To do: Your answer must be the lines from the first record through the line that contains "You are a computer-use agent.", copied exactly and without any pictures.
BEGIN Records supplied
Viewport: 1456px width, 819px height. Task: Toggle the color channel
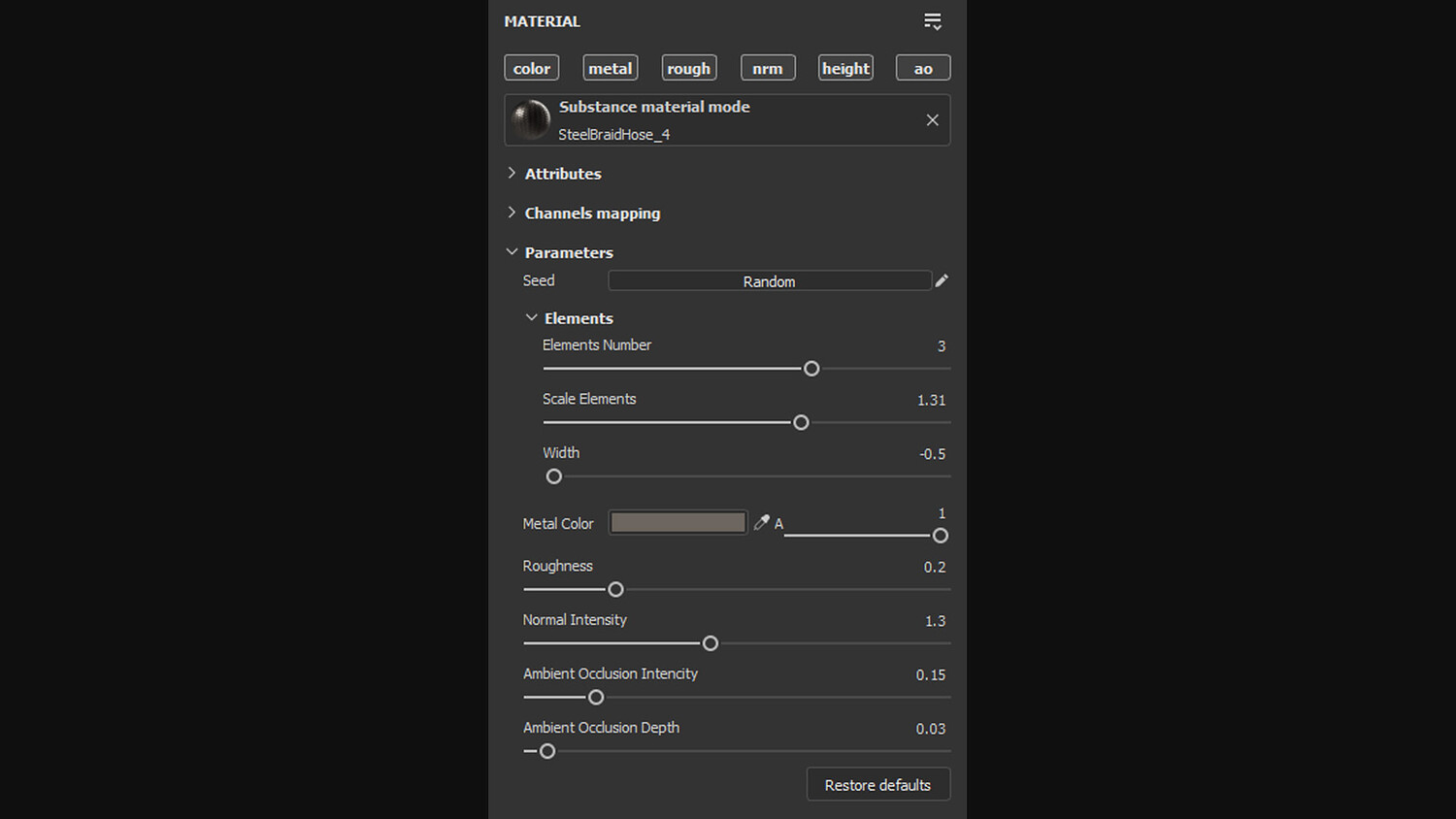coord(532,68)
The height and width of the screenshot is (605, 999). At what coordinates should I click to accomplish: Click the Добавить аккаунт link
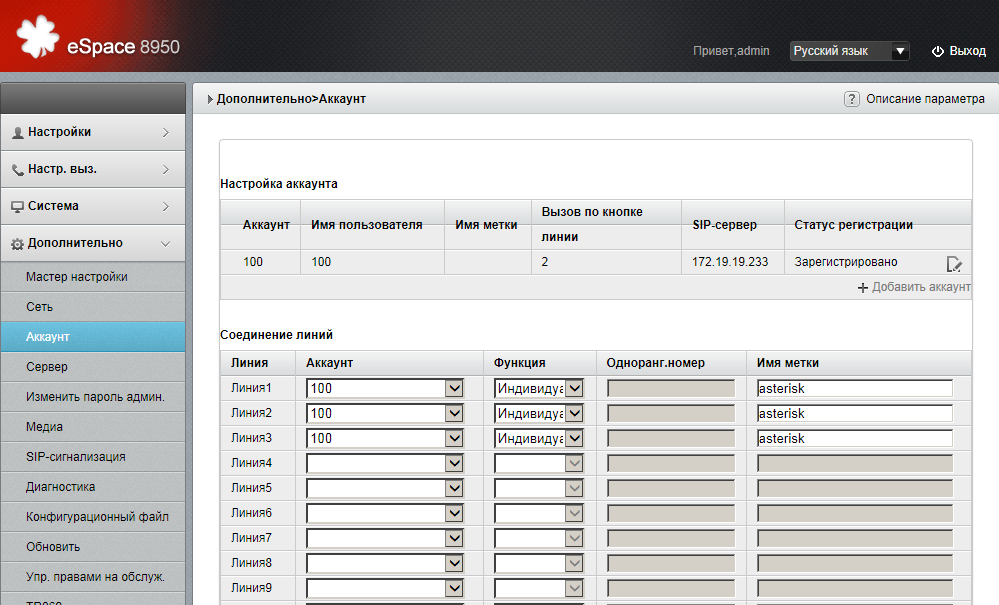click(x=915, y=287)
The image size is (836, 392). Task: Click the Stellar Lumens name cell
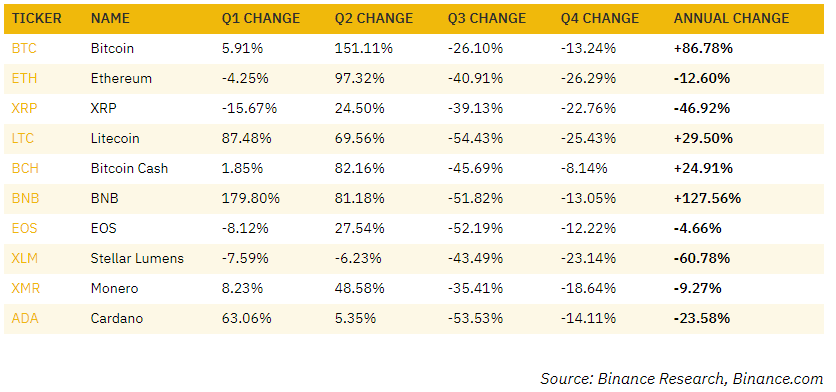click(x=137, y=259)
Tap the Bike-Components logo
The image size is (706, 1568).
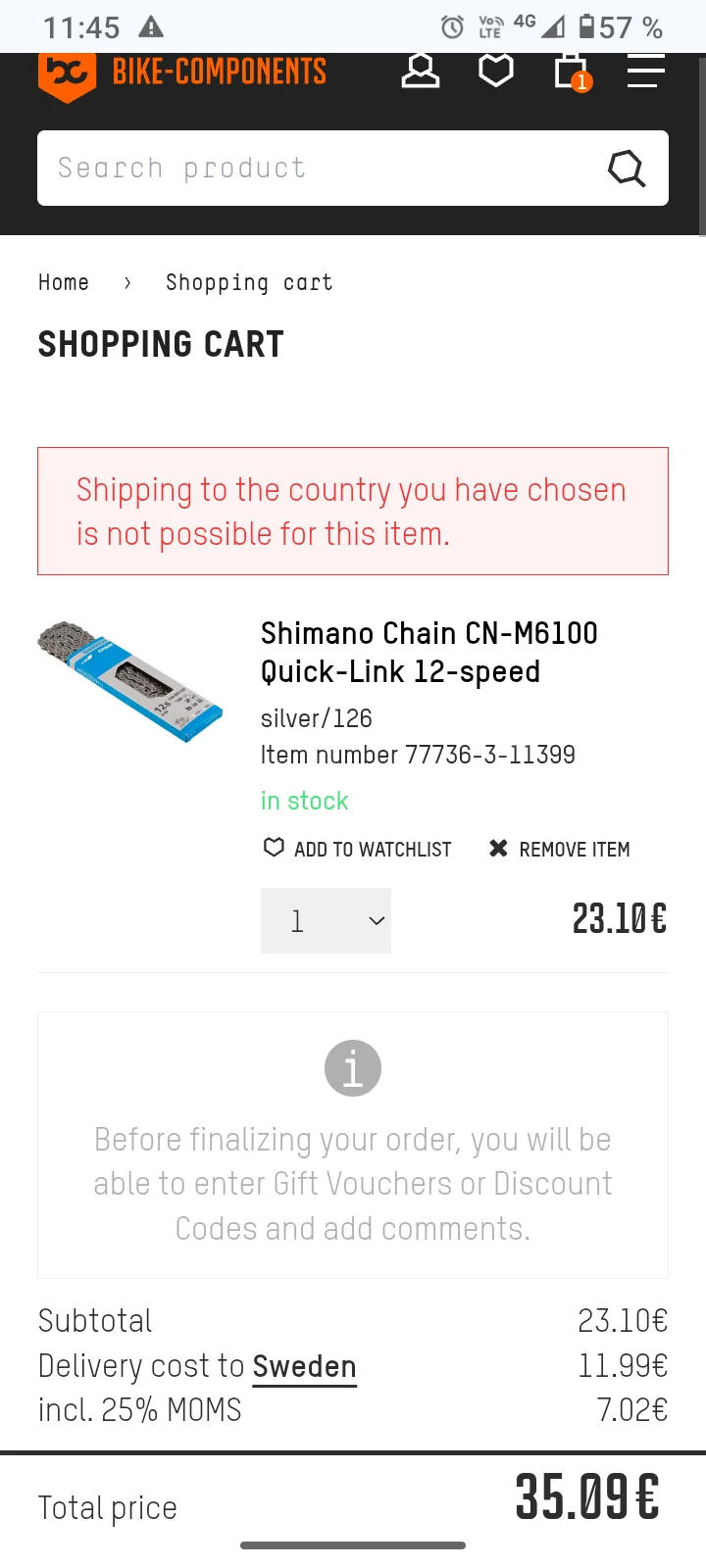coord(182,73)
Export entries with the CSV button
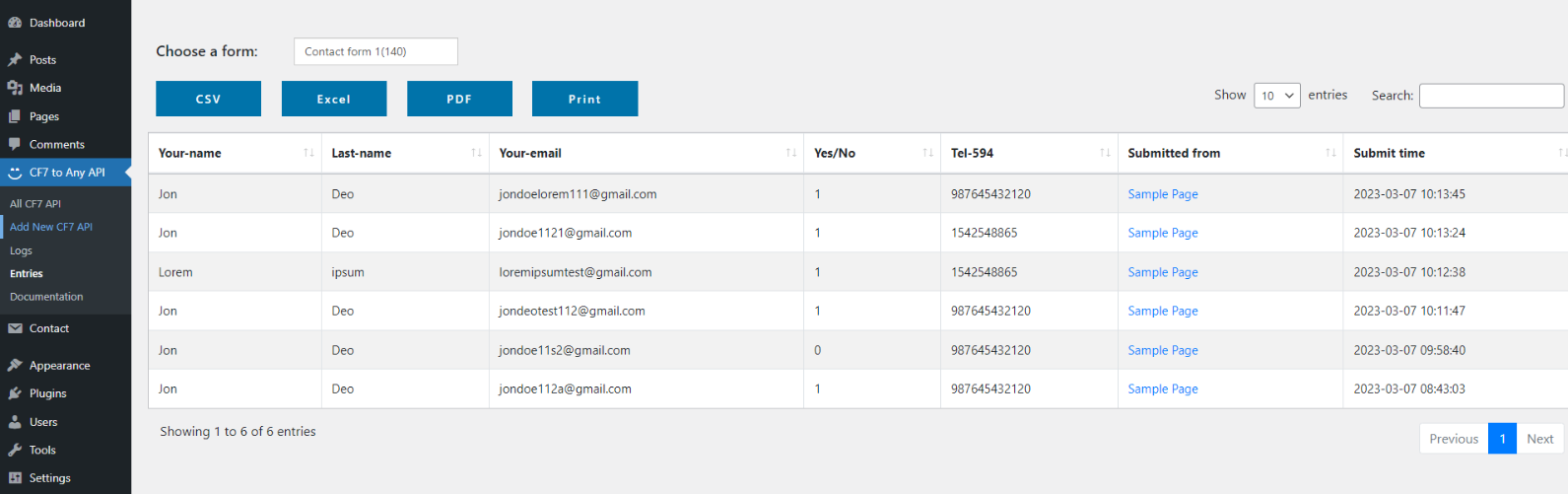This screenshot has height=494, width=1568. click(208, 99)
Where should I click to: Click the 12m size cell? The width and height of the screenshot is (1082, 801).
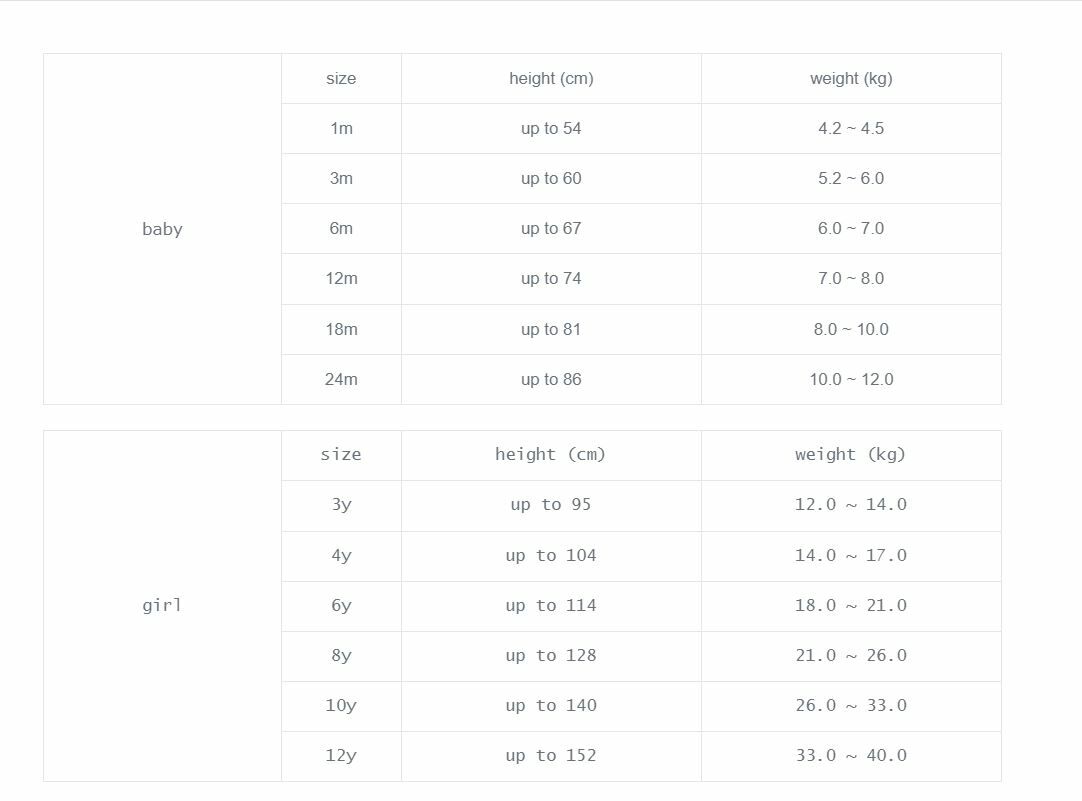341,278
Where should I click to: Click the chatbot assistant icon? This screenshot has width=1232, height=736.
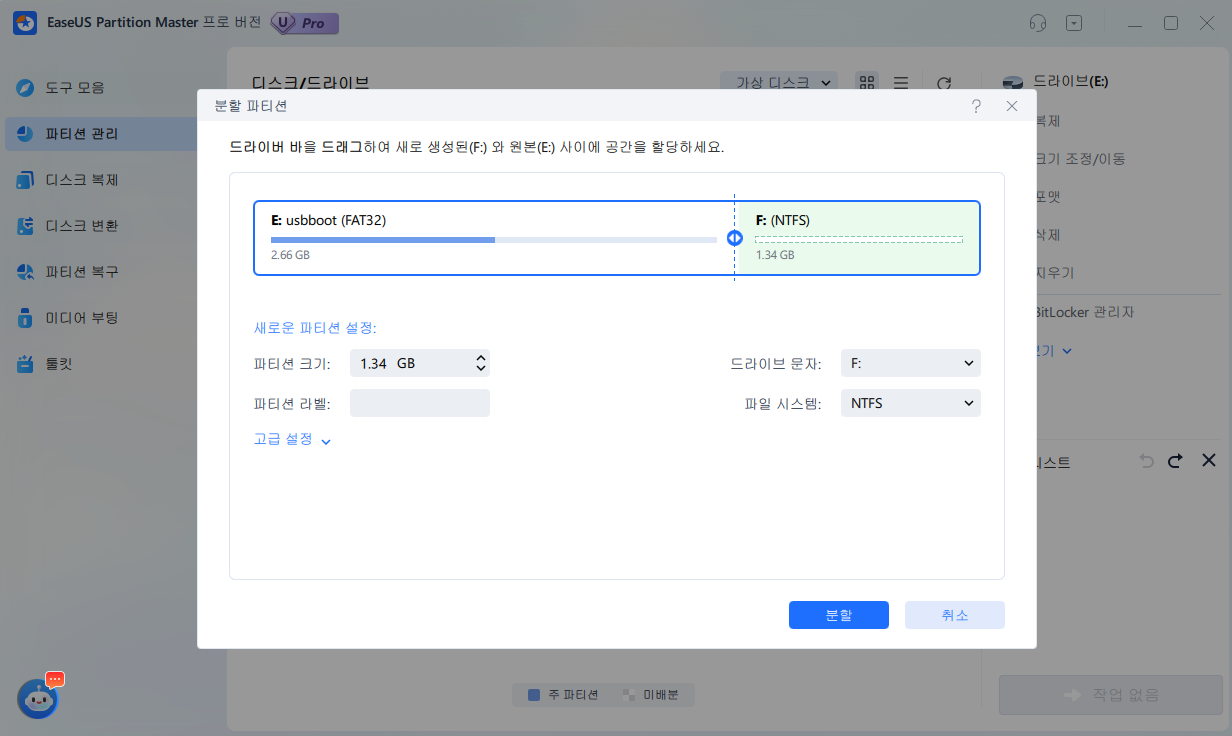38,700
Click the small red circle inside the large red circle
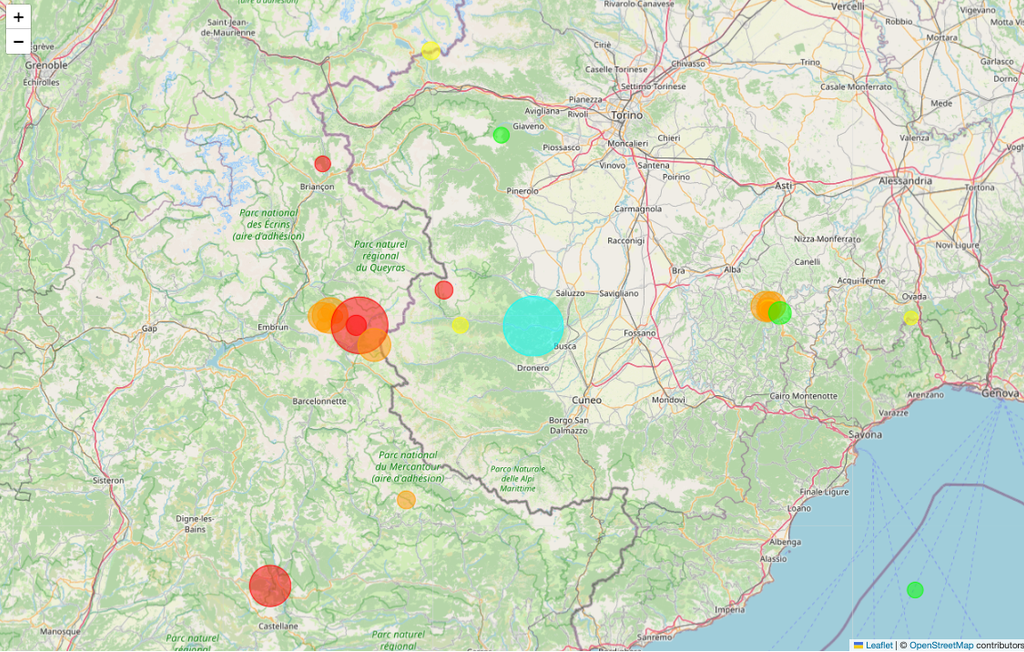This screenshot has width=1024, height=652. (x=356, y=325)
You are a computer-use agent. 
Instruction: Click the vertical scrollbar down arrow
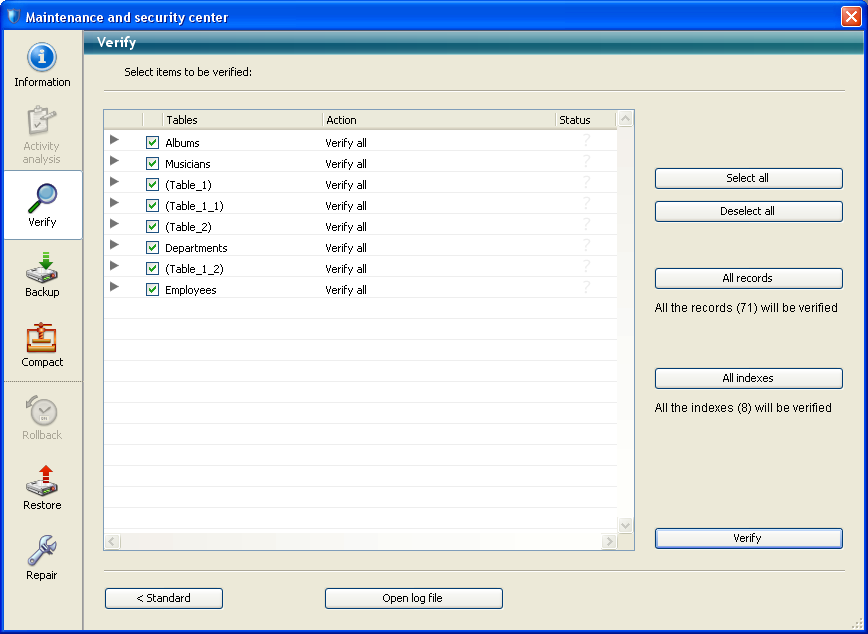coord(626,525)
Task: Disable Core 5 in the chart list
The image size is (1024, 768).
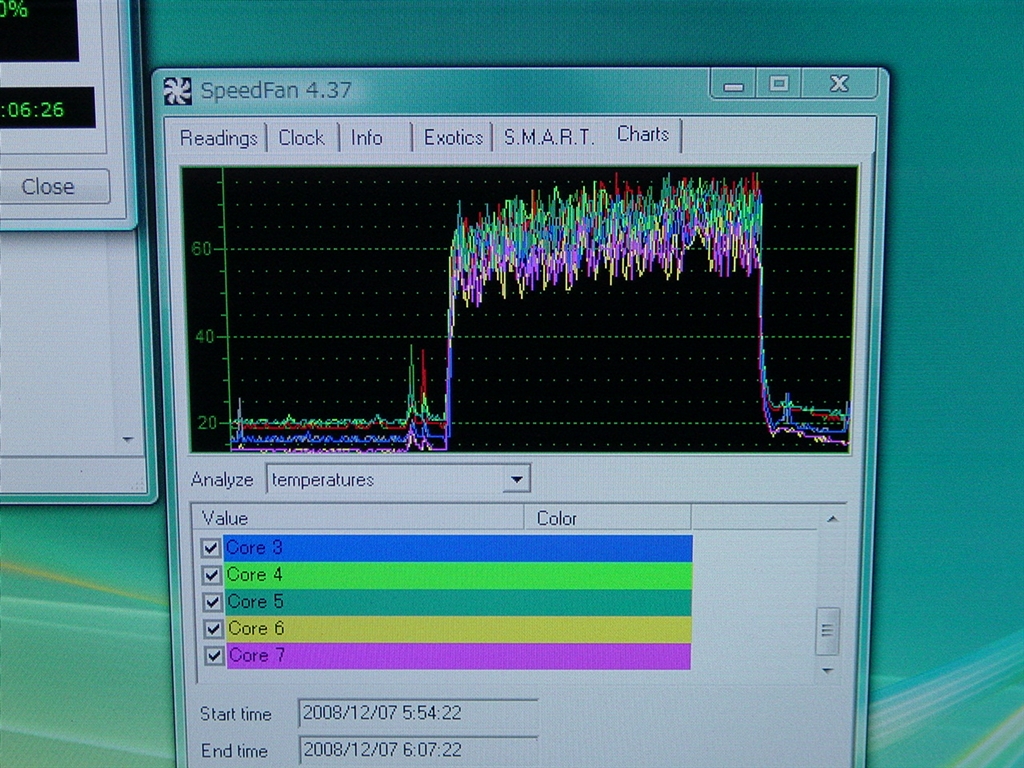Action: pos(211,602)
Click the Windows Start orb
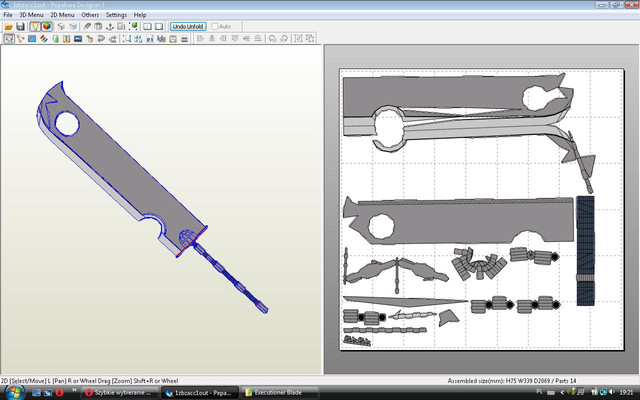Image resolution: width=640 pixels, height=400 pixels. pos(10,391)
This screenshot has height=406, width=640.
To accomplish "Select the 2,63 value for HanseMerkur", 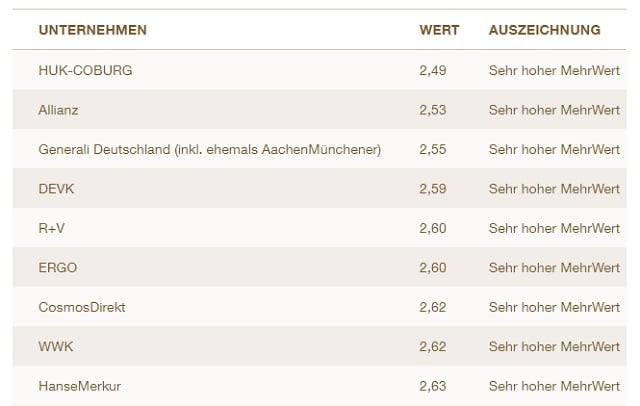I will [x=432, y=386].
END Records supplied
Your response:
Viewport: 1456px width, 819px height. Task: Toggle the color channel
coord(532,68)
The height and width of the screenshot is (605, 999). At what coordinates should I click to accomplish: Click the Добавить аккаунт link
click(x=915, y=287)
The image size is (836, 392). Task: Click the Stellar Lumens name cell
click(x=137, y=259)
Tap the Bike-Components logo
The image size is (706, 1568).
coord(182,73)
Export entries with the CSV button
This screenshot has height=494, width=1568. click(208, 99)
Where should I click to: Click the 12m size cell? The width and height of the screenshot is (1082, 801).
341,278
Where should I click to: Click the chatbot assistant icon? This screenshot has width=1232, height=736.
38,700
Click the small red circle inside the large red circle
This screenshot has width=1024, height=652. (x=356, y=325)
You are a computer-use agent. 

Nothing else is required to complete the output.